- [Extract provided]:
It must be said: some of the smart bulbs on the market cost so much that it's easy to wonder why anyone would even buy any. I managed to find one that costs around 45$ per bulb! For comparison, you get about 6 regular bulbs for 16$. There are some valid reasons for smart bulbs to cost more than traditional bulbs, but the question then becomes at what point is it too much?
Popular mention: Philips Hue
Many people will point to the Hue line of products when talking about how expensive smart lighting is, and for a good reason! The most costly bulbs I could find were all part of the Hue brand, including the 45$ example from earlier. There are a few factors to consider here, the first that being the most popular brand in the industry has its perks, and with a 50% market share according to Strategy Analytics', it's no wonder they can charge so much.
Their products are also at a quality level that is vastly superior to most of their cheaper counterparts which, along with the big brand name act to inspire confidence within consumers that the product will work. It is worth mentioning that prices do seem to be coming down from their peak, though most of the product line is still a lot more expensive than many competitors.
Smart bulbs in general
The high prices are unfortunately not limited to any single manufacturer, with some of the cheapest bulbs still coming in at around 10$ a piece which is over 5x as expensive as regular light bulbs. Other than the apparent functionality, smart bulbs have quite a few elements that contribute to their high sale price. One of these is the extensive research and development investment required to create a bulb due to the many aspects such as:
- The microcontroller
- Wireless antenna
- Firmware development
- Software development of apps and integrations
- Licensing fees for protocols such as Z-Wave, which require certification
All of these factors come together to increase the cost of designing the product, which will always translate to a higher retail price. Not to be forgotten though is the added cost of each of these components within every bulb sold - parts that regular bulbs do not need to have. As a result, it is unlikely that the price of smart bulbs will ever be as low as most are used to with regular bulbs, which is why in the next section we will focus on strategies to reduce the cost of implementation within your home.
Smart lighting on the cheap
It is now possible to find countless products for sale that are considerably cheaper than they were just a few years back. The issue with lighting tends to be that a typical house will have a lot of bulbs in it - in fact, according to EnergyStar, the average American household will have around 50 sockets in it. Quick napkin math says that even with a relatively low price of 15$ per bulb it will cost 750$ in bulbs alone, just to replace what already exists with a smarter version!
That doesn't even consider the fact that most households will have spare bulbs around, should any of them break and require replacing to avoid sitting around in the dark. So it's clear that converting even a single room to smart lighting can easily cost hundreds of dollars in some cases, how can we possibly spend less? There is a case for smart switches in some of these situations.
It only takes one smart switch to drive many bulbs which can quickly introduce significant cost savings for fixtures containing 2 or more bulbs. Another benefit for these is the ability to replace any bulb without needing to pay for the "smart" components again. The biggest downside for some will be that switches do not have any RGB features, though as lovely as multicolour lights are there are certainly some places that need normal light.
How do you get the cheapest smart lighting?

- [Listing]:
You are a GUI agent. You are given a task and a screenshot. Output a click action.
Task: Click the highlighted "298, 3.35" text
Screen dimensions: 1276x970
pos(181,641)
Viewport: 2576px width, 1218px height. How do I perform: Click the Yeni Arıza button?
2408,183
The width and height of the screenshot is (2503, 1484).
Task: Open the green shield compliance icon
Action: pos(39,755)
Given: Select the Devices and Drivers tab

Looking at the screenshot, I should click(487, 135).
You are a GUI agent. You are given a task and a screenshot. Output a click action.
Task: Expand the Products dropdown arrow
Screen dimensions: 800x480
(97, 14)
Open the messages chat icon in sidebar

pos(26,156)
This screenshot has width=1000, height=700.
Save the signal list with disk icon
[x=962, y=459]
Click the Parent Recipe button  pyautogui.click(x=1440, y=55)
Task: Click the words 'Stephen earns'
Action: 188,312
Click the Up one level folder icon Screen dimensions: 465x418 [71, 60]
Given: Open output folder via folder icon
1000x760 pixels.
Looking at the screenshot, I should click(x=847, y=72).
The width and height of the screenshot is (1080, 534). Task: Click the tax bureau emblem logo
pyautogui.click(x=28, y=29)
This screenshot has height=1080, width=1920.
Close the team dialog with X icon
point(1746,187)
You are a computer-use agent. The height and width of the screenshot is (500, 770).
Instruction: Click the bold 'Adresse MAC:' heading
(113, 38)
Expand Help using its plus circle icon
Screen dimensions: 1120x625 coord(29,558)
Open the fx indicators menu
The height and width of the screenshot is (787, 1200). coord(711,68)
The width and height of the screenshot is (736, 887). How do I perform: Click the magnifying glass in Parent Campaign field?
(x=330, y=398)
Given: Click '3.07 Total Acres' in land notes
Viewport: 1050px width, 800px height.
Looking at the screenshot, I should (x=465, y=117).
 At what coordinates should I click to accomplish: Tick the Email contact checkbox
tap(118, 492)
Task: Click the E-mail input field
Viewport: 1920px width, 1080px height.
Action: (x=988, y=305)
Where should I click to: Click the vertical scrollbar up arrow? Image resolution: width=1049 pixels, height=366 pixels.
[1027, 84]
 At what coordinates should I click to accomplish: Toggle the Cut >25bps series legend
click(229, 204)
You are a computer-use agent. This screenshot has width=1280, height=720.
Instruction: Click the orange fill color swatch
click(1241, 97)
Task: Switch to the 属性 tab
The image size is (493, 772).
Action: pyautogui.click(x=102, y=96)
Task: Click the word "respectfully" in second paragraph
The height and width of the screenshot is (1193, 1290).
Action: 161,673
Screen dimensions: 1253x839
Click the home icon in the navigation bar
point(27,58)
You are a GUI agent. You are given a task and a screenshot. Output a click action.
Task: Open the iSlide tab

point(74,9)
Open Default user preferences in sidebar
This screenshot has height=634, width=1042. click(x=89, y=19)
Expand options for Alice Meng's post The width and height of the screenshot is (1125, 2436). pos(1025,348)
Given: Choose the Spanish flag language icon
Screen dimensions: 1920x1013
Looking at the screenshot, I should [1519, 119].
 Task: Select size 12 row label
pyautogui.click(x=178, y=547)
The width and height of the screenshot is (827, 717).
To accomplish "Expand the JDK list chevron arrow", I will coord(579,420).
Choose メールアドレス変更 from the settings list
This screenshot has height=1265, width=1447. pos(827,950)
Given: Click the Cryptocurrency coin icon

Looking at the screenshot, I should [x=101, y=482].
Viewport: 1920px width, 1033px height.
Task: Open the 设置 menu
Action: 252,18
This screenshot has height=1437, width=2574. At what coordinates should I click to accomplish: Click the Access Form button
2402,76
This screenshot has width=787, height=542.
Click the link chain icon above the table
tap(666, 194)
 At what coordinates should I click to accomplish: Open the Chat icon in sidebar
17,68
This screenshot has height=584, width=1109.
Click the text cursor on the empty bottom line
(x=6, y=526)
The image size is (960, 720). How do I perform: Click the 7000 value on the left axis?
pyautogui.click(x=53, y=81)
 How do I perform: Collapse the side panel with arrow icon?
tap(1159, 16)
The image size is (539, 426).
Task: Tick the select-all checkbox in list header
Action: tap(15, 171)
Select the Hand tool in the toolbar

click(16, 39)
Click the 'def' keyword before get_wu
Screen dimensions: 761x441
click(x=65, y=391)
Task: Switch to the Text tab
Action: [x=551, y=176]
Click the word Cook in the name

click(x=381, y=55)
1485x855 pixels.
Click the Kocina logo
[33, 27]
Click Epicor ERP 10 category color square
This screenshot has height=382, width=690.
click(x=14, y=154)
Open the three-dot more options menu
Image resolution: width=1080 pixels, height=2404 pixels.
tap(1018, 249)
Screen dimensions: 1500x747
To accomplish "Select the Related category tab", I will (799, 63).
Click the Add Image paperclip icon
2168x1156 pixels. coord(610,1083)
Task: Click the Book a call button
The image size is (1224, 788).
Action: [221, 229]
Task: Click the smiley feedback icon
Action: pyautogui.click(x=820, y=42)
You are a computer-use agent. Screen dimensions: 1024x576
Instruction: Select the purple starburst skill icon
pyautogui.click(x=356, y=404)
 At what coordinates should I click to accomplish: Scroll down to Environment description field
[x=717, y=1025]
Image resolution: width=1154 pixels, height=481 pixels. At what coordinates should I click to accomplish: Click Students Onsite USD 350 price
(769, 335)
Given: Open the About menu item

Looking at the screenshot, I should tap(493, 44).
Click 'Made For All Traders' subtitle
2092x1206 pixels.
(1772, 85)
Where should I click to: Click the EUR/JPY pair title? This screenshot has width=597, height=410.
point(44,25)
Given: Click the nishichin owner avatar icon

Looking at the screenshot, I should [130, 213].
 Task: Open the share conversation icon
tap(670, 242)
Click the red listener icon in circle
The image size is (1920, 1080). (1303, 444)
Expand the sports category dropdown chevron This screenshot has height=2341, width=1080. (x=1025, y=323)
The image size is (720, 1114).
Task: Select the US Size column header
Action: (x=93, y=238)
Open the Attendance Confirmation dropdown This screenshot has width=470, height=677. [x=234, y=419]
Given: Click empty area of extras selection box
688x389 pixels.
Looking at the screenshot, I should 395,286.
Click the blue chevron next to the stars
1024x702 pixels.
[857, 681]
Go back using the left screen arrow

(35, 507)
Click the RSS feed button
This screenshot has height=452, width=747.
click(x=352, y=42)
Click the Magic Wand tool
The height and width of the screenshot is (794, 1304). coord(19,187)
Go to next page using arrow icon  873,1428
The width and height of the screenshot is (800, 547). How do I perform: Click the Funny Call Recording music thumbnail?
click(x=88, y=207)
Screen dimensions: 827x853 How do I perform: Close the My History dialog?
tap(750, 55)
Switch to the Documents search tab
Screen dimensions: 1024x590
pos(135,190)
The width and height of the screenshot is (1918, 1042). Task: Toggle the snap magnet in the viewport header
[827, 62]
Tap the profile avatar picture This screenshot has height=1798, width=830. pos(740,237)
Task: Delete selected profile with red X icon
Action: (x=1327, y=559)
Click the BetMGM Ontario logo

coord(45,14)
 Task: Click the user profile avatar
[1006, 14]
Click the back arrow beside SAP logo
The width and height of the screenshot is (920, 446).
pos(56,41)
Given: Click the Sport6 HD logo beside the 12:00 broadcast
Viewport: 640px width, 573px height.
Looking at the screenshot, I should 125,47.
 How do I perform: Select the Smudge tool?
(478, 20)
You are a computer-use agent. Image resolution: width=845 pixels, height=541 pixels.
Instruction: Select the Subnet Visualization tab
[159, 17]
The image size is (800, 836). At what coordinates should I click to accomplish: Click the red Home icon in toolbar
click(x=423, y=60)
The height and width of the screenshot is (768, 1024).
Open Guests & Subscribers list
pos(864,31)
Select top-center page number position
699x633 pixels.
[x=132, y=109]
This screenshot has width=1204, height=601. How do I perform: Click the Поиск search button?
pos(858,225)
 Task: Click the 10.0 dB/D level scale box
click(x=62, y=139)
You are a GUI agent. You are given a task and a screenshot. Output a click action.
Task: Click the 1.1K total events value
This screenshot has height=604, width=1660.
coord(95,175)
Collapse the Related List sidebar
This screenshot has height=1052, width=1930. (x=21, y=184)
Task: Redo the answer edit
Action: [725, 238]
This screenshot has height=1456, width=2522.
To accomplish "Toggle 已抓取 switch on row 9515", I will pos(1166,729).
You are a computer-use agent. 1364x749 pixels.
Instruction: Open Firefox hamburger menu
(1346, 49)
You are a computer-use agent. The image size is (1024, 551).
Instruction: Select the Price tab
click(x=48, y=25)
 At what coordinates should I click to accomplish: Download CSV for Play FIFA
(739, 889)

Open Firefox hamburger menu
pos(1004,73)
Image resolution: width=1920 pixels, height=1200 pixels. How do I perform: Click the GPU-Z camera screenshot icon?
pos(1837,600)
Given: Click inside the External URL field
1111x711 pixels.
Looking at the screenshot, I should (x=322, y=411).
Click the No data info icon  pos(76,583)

- [Set tasks]:
1) Reproduce the passage of the article on smart bulb costs verbatim, from "That doesn't even" up to and including "of these situations.".
2) According to the article on smart bulb costs, what market share does Strategy Analytics credit to the Hue brand?

- [Exercise answers]:
1)
That doesn't even consider the fact that most households will have spare bulbs around, should any of them break and require replacing to avoid sitting around in the dark. So it's clear that converting even a single room to smart lighting can easily cost hundreds of dollars in some cases, how can we possibly spend less? There is a case for smart switches in some of these situations.

2) A 50% market share.